Танк полтора часа лазил в снегу, искал ключ. Он рассказывал, что не узнал меня, когда зашёл в квартиру. По его словам, на кровати лежала смерть и в зубах держала то, что осталось от твоей мамы. Что было потом? Рома напоил меня горячим сладким чаем.. Да, он, слава Богу, дал мне уколоться. Потом помог привести себя в порядок. Накормил почти насильно, я почти трое суток ничего не ела, но мне не хотелось. А то, что было дальше, ты знаешь. Танк позвонил тебе, потом деду… Я не знаю, сынок, почему он все это сделал и делает для меня. Он за мной ухаживал, как за ребенком. Кормил, мыл, следил за тем, чтобы я принимала лекарства. Доставал для меня наркотик. Он спас мне жизнь. Как я смогу отплатить ему за его доброту и милосердие? Вот так и живём, мальчик мой. Утром Рома приходит, помогает мне встать на костыли, ведёт в ванную, кормит завтраком.Потом у нас начинается бесконечная варка «крокодила», а затем нам нужно делать уколы каждые три-четыре часа. С перерывом «на обед и ужин». Мы ждём, когда настанет наша очередь и нам сообщат, что можно ложиться на подбор дозы. Наркотик у меня сейчас есть постоянно. Но на мне нет живого места от уколов. И почки совсем не хотят работать. Сынок, мальчик мой. Я очень хочу ещё немножко пожить. Понимаешь, очень пожить хочется! Я очень прошу тебя. Ты уже тысячу раз спасал меня, вытаскивал из всевозможных передряг. Я была плохой матерью. Прости, прости меня за то, что я тогда была на кумарах и не пошла с тобой в цирк, а ты ревел и просил меня, ты ужасно хотел увидеть бегемотов и слонов. Прости, что, когда мы пошли покупать тебе твой первый костюм, я была в невменяемом состоянии и тебе было за меня стыдно в магазине. Прости, что я украла у тебя мобильник и продала его, чтобы купить себе дозу…Прости, что у тебя не было отца… Прости меня за всё…Сыночек, спаси меня, договорись, чтобы меня скорее взяли на программу. Я боюсь, что я не доживу до этого. Я медленно умираю! Я очень боюсь смерти! Мальчик мой, спаси меня, прошу тебя, я так хочу жить!
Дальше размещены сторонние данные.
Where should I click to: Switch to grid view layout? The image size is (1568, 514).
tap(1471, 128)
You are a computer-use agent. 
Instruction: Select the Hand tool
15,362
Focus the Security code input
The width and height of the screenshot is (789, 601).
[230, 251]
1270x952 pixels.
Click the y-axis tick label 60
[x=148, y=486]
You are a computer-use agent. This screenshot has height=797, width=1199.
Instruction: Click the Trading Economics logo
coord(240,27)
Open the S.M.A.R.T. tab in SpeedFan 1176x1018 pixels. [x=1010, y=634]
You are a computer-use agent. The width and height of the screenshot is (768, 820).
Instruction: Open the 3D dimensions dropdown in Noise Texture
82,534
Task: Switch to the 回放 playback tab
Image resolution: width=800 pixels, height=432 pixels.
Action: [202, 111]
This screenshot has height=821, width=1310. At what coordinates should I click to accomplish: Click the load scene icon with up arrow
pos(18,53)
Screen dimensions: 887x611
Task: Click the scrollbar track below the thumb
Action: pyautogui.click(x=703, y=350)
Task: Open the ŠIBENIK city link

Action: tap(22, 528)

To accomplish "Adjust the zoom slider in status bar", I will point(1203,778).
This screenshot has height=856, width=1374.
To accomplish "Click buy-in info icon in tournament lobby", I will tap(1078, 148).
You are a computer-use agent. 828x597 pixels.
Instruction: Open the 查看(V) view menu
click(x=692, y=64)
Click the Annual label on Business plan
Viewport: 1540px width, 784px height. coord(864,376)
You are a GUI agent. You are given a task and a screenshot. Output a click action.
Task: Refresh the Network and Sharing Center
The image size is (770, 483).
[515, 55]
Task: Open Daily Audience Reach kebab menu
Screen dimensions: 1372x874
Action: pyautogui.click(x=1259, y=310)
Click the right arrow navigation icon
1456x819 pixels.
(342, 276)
…Я дожила, к счастью, я осталась жива. Я принимаю метадон. Я жива. Я хожу без костылей. Это был долгий процесс, но я пришла в себя. Рома Ткаченко в последний момент отказался становиться на программу… не знаю, что его остановило. Мне он сказал что-то невнятное про работу, перспективу и о том, что он еще не готов к такому шагу…Через месяц он умер от передозировки.
© Елена КУРЛАТ (Cохранен авторский стиль и пунктуация)
Лена, спасибо вам за эти эссе. Невыносимо больно их читать, но остановиться невозможно.